Contrast is a Pillar of HDR Quality

The researchers establish that user preference is governed by both peak luminance and contrast, finding “significant main effects on JOD scores for contrast (p < 0.01) and peak luminance (p < 0.01).”

They also found a significant effect for tone mapping (p < 0.0046), with a content-aware method outperforming a fixed one. This result tells us that how a display handles its dynamic range is critical. 

Raised black levels destroy HDR quality. Source: Gaming Tech

Diminishing Returns of Luminance

The resulting model demonstrates that beyond ~500 nits and 1,000:1 contrast, further increases yield minimal perceptual gains.

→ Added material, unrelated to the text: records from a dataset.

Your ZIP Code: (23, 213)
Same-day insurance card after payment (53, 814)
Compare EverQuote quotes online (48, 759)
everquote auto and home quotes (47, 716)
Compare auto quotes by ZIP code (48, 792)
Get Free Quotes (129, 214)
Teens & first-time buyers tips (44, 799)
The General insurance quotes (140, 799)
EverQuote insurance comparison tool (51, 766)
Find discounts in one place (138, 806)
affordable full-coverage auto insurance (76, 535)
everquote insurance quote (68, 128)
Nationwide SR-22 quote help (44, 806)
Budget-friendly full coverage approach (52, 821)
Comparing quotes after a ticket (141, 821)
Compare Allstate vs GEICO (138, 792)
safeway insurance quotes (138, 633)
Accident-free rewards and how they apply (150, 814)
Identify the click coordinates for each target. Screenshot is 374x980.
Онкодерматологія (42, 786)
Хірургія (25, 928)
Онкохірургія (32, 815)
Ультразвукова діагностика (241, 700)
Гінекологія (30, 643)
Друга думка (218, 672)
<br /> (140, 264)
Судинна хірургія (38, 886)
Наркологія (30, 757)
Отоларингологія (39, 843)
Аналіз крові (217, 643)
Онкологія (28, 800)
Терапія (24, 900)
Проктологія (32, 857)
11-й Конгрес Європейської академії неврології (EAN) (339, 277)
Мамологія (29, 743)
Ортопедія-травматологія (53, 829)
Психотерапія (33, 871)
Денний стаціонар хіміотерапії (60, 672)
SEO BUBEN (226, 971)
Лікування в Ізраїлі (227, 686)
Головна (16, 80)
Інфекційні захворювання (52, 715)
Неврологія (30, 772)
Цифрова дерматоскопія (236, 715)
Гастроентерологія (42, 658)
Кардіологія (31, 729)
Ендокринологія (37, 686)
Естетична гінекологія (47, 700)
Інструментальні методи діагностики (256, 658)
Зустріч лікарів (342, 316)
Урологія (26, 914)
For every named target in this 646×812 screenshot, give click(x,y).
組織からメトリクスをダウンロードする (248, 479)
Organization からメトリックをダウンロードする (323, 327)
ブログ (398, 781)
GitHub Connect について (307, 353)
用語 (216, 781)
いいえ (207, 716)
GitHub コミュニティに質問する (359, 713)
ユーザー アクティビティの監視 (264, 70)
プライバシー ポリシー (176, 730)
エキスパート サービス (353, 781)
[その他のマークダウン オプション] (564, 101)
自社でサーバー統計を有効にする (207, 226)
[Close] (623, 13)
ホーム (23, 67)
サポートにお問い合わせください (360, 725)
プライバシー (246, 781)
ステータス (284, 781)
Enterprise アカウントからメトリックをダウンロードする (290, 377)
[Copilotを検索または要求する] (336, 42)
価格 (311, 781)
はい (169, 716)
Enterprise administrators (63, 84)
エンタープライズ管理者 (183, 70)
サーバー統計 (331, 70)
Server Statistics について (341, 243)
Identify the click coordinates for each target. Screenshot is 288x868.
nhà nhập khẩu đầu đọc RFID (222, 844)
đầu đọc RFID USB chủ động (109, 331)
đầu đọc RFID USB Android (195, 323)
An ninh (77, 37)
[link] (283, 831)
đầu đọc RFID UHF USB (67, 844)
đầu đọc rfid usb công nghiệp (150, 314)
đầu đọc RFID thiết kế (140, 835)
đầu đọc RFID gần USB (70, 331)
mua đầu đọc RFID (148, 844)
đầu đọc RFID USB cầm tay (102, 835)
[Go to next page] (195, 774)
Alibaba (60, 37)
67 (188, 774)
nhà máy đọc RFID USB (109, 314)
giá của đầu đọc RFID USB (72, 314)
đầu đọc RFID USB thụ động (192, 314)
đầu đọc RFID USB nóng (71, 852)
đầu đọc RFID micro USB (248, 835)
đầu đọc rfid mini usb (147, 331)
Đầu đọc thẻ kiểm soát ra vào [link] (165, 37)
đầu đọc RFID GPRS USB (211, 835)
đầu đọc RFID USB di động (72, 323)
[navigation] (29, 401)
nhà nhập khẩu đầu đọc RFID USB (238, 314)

“Qualitatively, we note that for increases in both contrast and peak luminance, JOD scores increase but seem to plateau for high values (>1,000:1 contrast and 500-nit peak luminance). However, for high peak luminances and very low contrast, scores decrease.”

High Luminance, Low Contrast Fails

The data shows that high peak luminance combined with low contrast (resulting in elevated black levels) actually leads to poorer perceived quality. This directly refutes the idea that brightness alone defines a good HDR experience.

A New Standard 

The work, which used a high-precision haploscope testbed (1M:1 contrast) and a novel HDR video dataset, moves the goalposts. It shifts the conversation from “how bright?” to “what is the perceptually optimal balance between contrast and luminance?”

The research offers a path beyond ambiguous standards body certifications. The paper notes that consumer-facing evaluations can be “uninformative” and that standards like VESA’s DisplayHDR tier list are published with “no perceptual rationale.” 

In contrast, its unified perceptual scale (in JOD units) can be used to objectively evaluate and compare HDR displays based on human vision, not marketing checkboxes.

  1. Kenneth Chen, Nathan Matsuda, Jon McElvain, Yang Zhao, Thomas Wan, Qi Sun, Alexandre Chapiro. 2025.  What is HDR? Perceptual Impact of Luminance and Contrast in Immersive Displays. In SIGGRAPH ‘25: Proceedings of the Special Interest Group on Computer Graphics and Interactive Techniques Conference. ACM, New York, NY, USA.